Karidesler, Woody Allen, ismi Mustafa olan biraz umursamaz arkadaşlar, Hurricane Katrina referansları, farklı farklı aşklardaki kırılma anları. Hikaye tanıdık, olaylar güzel ve Ayfer Tunç’un o sevdiğim özellikleri satır aralarından kendini hissettiriyor. Ama baş karakterlerin psikolojilerini, duygularını, bakış açılarını çok gerçekçi ve de doğru bulamadım. İkisini de çok sevemedim o yüzden. Anlamaya çalıştım ama bu olaylar gerçek insanların başına gelse böyle olmazlardı fikri peşimi bırakmadı. Bi de bence gerçekten kimse bu kadar ağır melankoliyle yaşamıyor-yaşayamaz da, hepimiz çocukluk travmalarına ya da şartların bitirdiği aşklara alışık olsak da.
Bu kitabın başına gelmeyen de kalmadı. Okumaya başlarken Ege’de terör estiren rüzgarlar alıp götürecek diye korkuyordum, nerden bulaştığını bilmediğim kırmızı bir boya yapraklarına musallat oldu, ama sonunda yarım kalan işi çantamda dökülen dezenfektan tamamlamış. Ayfer Tunç beni affetsin artık.
Yorumlardan birinde çok karamsar bulduğu için sevemediğini yazmıştı biri ama ben de tam bu sebepten sevdim kitabı. Hatta biraz yavaş yavaş okudum, tadını daha fazla almak için uzun bir zamana yaydım. Özellikle ana karakterlerin dışında kalanların hikâyeleri kitabı daha fazla sevdirdi. Okuduuklarım içinde Dünya Ağrısı ile birlikte en sevdiğim Ayfer Tunç kitabı oldu.
Bu arada kitabın adı ve kapağı keşke farklı olsaydı. Okumadan önce de pek hoşuma gitmemişti, okuduktan sonra da fikrim değişmedi.
Ayrıca kitabın içinde geçen şarkılardan bir Spotify listesi de yapmıştım ama gördüm ki daha iyisi yapılmış, onu da buraya ekleyeyim.
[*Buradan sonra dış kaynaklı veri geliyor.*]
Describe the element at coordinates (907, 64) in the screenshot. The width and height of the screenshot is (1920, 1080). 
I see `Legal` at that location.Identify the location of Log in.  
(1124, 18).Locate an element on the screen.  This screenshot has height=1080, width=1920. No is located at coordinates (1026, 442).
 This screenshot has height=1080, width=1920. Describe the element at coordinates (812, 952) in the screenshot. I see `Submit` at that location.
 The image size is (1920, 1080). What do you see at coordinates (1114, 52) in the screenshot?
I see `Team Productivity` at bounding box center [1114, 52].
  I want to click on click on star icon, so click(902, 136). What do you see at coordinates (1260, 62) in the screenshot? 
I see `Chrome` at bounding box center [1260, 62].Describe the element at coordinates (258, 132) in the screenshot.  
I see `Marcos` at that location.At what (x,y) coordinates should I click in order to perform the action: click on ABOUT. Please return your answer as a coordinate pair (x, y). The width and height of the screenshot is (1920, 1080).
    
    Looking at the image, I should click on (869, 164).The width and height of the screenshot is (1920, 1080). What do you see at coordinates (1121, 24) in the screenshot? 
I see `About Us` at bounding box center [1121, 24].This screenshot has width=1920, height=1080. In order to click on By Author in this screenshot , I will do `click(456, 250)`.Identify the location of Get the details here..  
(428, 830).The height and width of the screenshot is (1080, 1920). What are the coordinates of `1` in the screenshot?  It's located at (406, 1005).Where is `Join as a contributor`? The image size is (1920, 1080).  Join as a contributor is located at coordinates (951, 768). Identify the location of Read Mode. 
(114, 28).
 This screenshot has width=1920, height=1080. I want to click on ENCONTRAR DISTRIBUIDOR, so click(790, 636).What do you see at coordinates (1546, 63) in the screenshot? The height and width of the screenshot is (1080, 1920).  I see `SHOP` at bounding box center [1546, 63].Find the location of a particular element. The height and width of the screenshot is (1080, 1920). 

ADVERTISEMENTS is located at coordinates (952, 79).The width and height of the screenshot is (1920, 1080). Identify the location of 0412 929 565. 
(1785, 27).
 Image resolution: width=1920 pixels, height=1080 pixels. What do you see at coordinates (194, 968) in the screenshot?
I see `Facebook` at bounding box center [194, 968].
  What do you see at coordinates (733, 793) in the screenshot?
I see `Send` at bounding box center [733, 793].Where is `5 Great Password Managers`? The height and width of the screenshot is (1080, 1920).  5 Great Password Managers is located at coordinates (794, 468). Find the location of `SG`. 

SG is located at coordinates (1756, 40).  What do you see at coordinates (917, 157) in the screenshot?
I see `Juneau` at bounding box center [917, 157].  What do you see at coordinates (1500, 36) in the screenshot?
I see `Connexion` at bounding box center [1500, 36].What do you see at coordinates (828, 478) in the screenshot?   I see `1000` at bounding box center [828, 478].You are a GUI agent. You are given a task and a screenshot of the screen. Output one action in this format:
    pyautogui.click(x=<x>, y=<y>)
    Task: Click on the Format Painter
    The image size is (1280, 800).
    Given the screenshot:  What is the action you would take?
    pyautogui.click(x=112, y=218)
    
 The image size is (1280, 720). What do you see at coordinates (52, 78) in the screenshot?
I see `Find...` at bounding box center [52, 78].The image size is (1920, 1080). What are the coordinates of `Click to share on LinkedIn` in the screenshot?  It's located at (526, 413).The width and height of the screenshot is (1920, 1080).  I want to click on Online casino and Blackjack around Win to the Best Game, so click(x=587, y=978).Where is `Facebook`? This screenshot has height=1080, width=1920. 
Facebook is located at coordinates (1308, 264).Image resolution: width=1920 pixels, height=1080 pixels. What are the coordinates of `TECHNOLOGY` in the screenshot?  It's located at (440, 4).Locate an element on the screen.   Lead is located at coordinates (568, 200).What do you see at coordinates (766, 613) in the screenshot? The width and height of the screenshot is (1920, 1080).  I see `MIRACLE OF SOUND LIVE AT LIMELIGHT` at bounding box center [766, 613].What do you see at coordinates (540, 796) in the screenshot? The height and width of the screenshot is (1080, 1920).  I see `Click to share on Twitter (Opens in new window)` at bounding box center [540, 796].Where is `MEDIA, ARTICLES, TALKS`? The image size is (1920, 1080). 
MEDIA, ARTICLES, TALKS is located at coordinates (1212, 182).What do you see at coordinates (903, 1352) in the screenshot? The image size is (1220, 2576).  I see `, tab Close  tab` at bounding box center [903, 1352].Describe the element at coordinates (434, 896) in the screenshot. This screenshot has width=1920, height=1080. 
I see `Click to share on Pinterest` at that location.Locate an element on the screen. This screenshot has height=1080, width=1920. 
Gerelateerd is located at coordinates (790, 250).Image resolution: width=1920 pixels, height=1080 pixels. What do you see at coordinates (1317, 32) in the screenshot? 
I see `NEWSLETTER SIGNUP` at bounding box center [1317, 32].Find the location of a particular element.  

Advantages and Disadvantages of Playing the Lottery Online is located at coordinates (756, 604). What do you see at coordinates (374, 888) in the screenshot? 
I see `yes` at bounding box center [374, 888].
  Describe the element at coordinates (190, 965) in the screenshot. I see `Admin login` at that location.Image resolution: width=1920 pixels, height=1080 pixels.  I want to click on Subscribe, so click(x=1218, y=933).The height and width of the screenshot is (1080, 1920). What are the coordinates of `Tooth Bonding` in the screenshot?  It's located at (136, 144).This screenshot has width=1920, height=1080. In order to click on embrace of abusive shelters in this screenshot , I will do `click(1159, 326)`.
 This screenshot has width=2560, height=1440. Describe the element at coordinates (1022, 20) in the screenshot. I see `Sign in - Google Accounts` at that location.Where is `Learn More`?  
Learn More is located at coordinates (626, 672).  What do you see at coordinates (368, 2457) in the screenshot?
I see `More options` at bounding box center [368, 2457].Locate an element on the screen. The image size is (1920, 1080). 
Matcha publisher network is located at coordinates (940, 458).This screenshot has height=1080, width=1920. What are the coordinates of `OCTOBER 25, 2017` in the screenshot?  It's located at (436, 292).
"Aşıklar Delidir Ya da Yazı Tura", Ayfer Tunç ile tanışmama vesile olan kitap oldu. Edebi bir hazine olarak nitelendirebileceğim "Aşıklar Delidir Ya da Yazı Tura" için son zamanlarda okuduğum en iyi kitap diyebilirim. Kapağına ve ismine bakıp klasik bir aşk romanı bekleyenler aradıklarını bulamayacaktır.
"Aşıklar Delidir Ya da Yazı Tura" öncelikle yaşadıkları şeyler yüzünden hayata tutunmaya çalışanların kitabı. Kitap 2 kısımdan oluşuyor. Umut ve Sanem'in genetik bir hastalıkla kesişen hayatlarını ikisinin de dilinden okuyoruz. Annesinin miras bıraktığı genetik hastalık Umut'un hayatını ele geçirmeye başlamıştır. Sophie ismini verdiği bu hastalık onun yolunu Amerika'ya düşürür ve orada Sanem ile tanışır. İkisi de bu hikayenin mutlu bir sonla bitmeyeceğini bilse de birbirlerinin hayatında büyük izler bırakırlar. Çünkü aşıklar delidir.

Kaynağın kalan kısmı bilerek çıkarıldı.